In the film era, fast lenses were a necessity just because ISO values maxed out at 1600, or 3200 if you pushed your B&W film. Consider me old, but I’m still stuck at a time when maximum usable ISO is 1600, and that is why I like my Leica M9 so much. It’s like a digital film camera if you don’t skimp. For those of you who can’t resist skimping, Leica has made a special version of the camera with no screen at all, but it comes at a price. Just buy the M9, forget that there’s a screen and be done with it. With fast enough lenses ISO 1600 is enough for just about everything and on a well-lit street at night you can shoot at ISO 160. Fujifilm XF 56 mm F1.2 is one of four Fujifilm lenses I’d choose from for a night shoot, the others being the Fujifilm 16 mm F1.4, the Fujifilm 23 mm F1.4 and the Fujifilm 35 mm F1.4. Of all these, the 56 mm makes the most magical photos. I don’t mean that in the sense when people say that your oven makes good food because, in the end, it is you who takes and makes the photos, not the lens nor the camera. It is just a fact that with some lenses the success rate is higher than with others and every lens has its pros and cons.

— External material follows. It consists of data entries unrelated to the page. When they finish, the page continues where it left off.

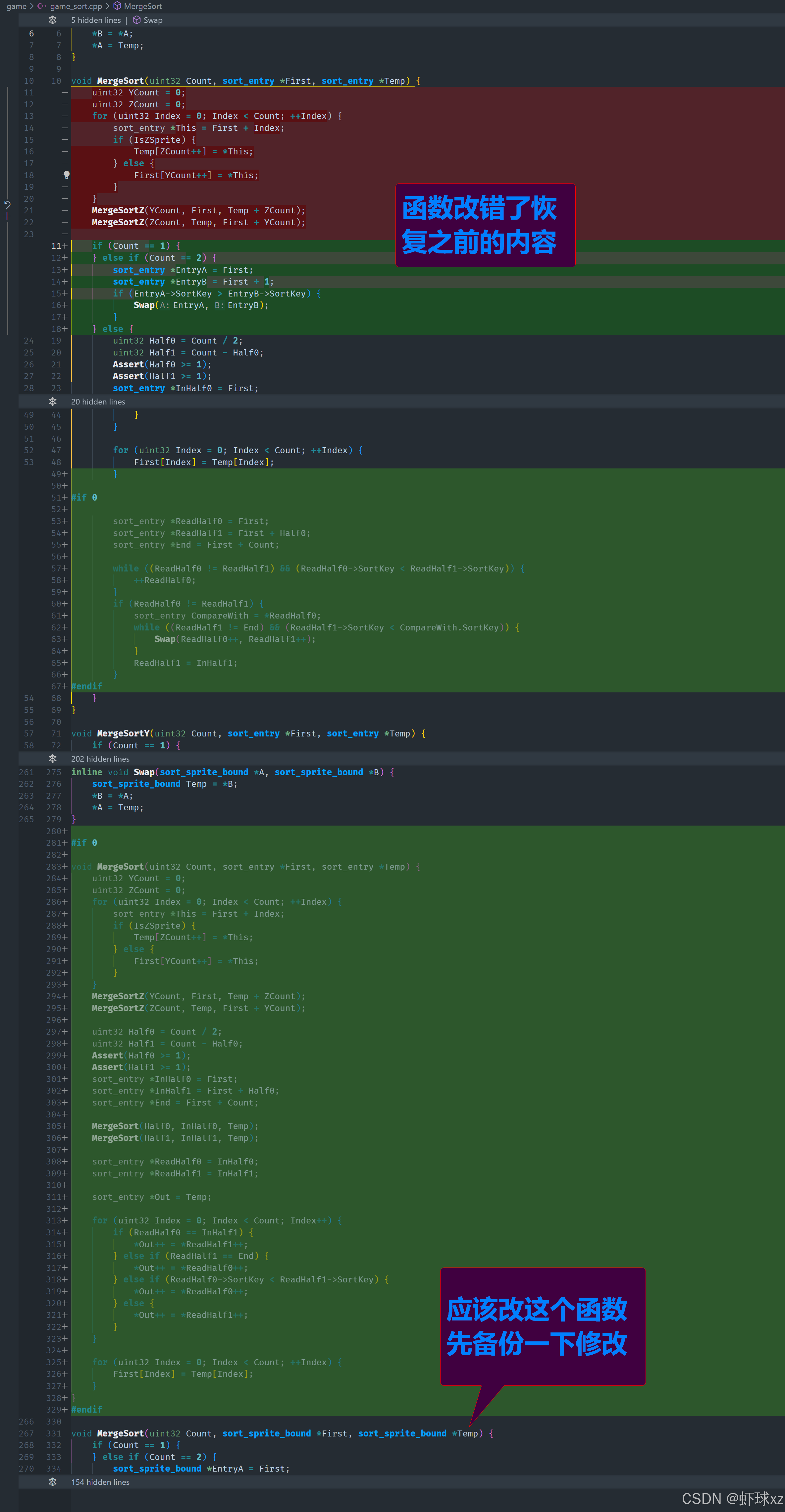
Task: Click 5 hidden lines label
Action: pyautogui.click(x=96, y=20)
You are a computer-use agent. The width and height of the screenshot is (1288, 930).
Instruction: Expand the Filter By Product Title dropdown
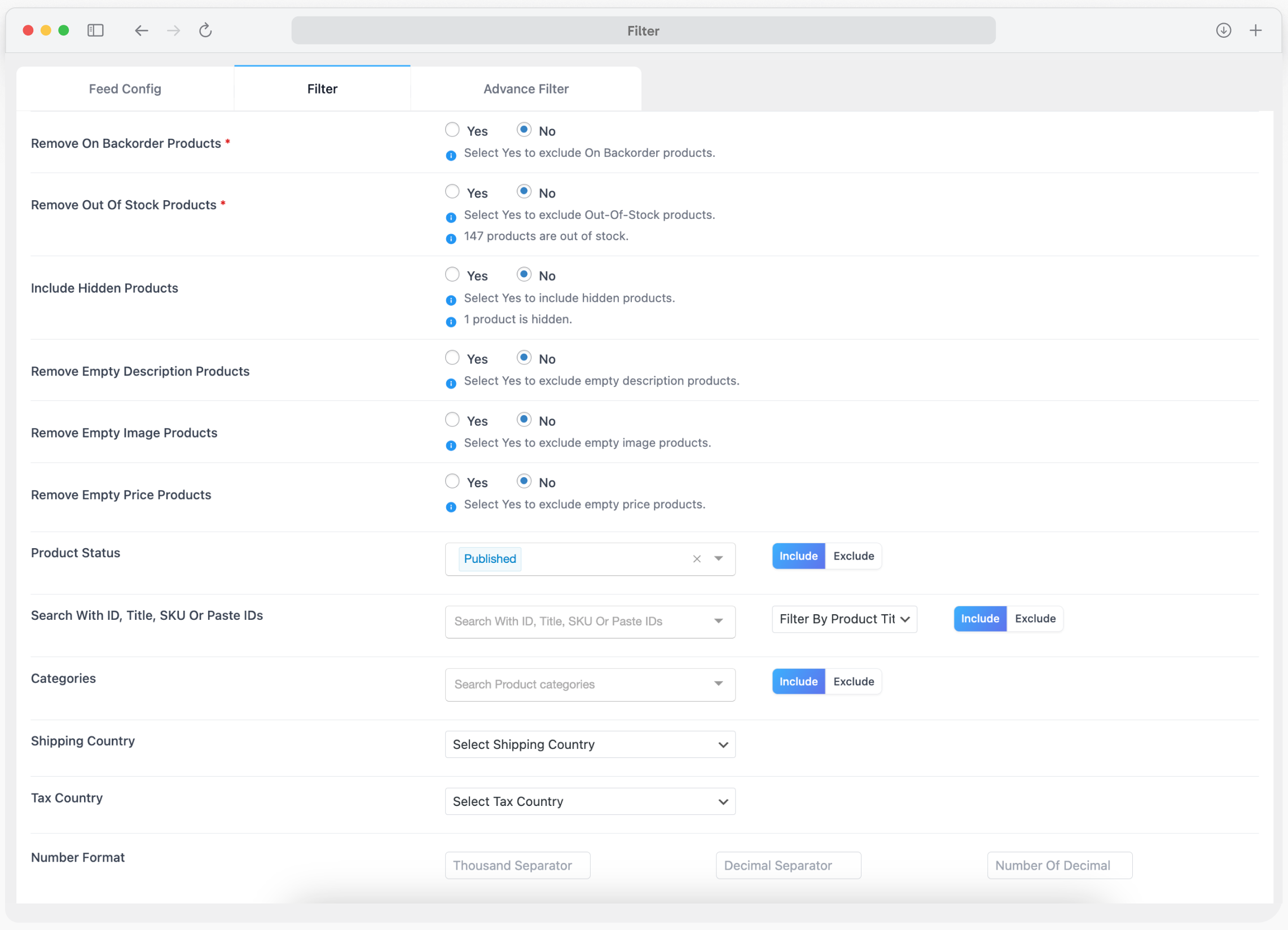(844, 619)

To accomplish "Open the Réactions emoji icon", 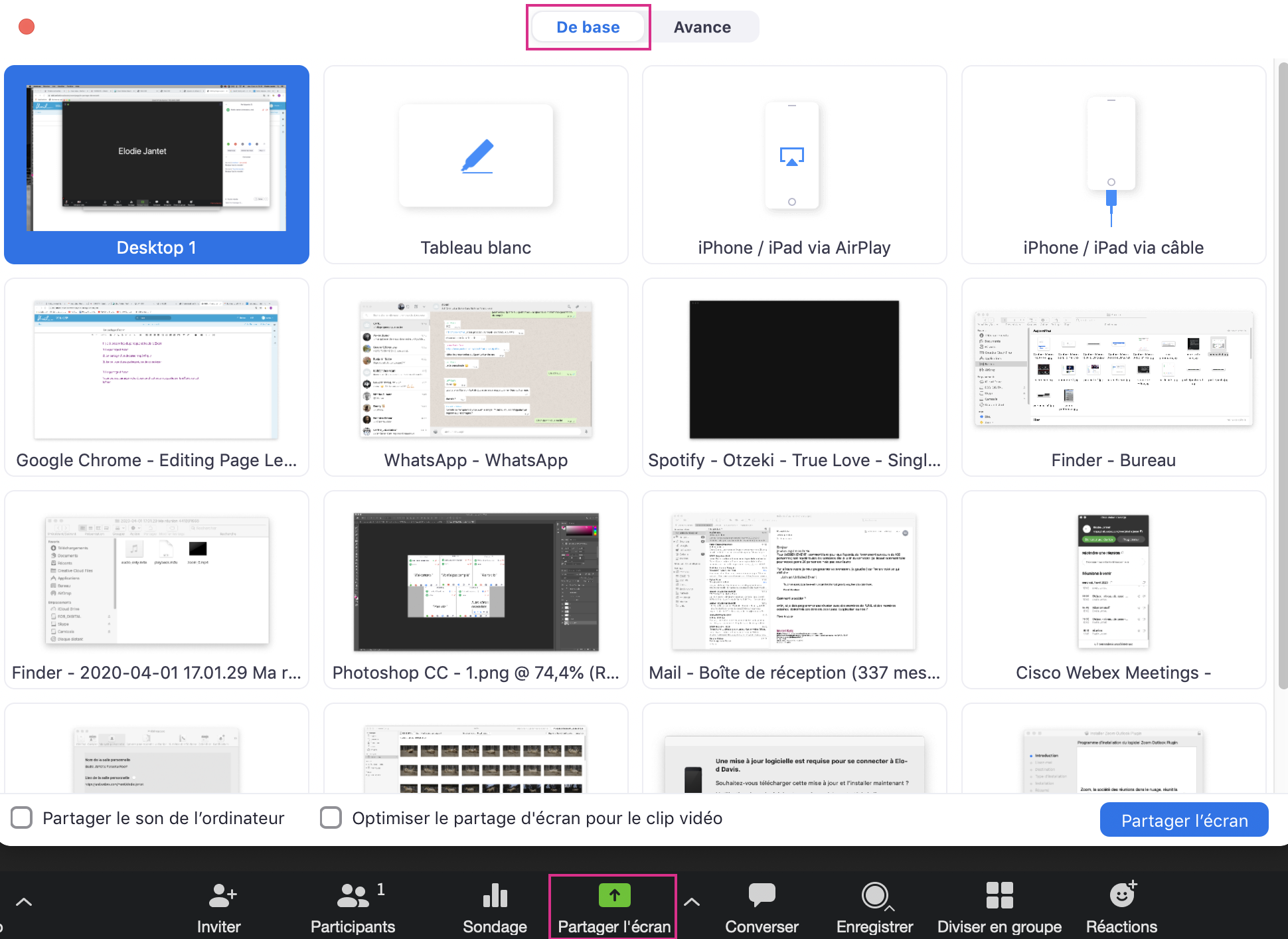I will coord(1122,896).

Leica Noctilux-M 50 mm F0.95 ASPH.

Great alternative for Noctilux

Fujifilm XF 56 mm F1.2 is an excellent lens, but not without its flaws. The focusing is very slow, maybe the slowest of all Fujifilm lenses I’ve tried myself (so that excludes the old 90 mm and 60 mm lenses which are said to be on the slow side as well). It also needs very high shutter speeds especially if you are shooting handheld, in the dark and with the 24-megapixel sensors. As I said in an article maybe a month ago, the APS-C sensor needs higher shutter speed than the rule of 1 / focal length would generally assume. For the 56 mm lens that means that the 1 / (56 * 1,5), which is 1/85 seconds, isn’t enough. Instead, you’ll need to calculate the speed using the full frame equivalent focal length in place, making the slowest speed for this lens around 1/125 seconds. I don’t know why that is, but I noticed the problem after upgrading to 24-megapixel X-Pro2. Maybe it is because of the higher pixel density or the smaller size of the sensor, but once I use the values calculated this way, I get good results. With my Leica, the 1/f rule still stands, and the camera itself is made well enough not to introduce any shutter shake, and it also is very stable in your hands when handheld. For 50 mm Noctilux, that means a minimum shutter speed of 1/50 seconds, meaning that at F0.95 you can take photographs in such dark conditions that the problem is focusing, not shutter speed.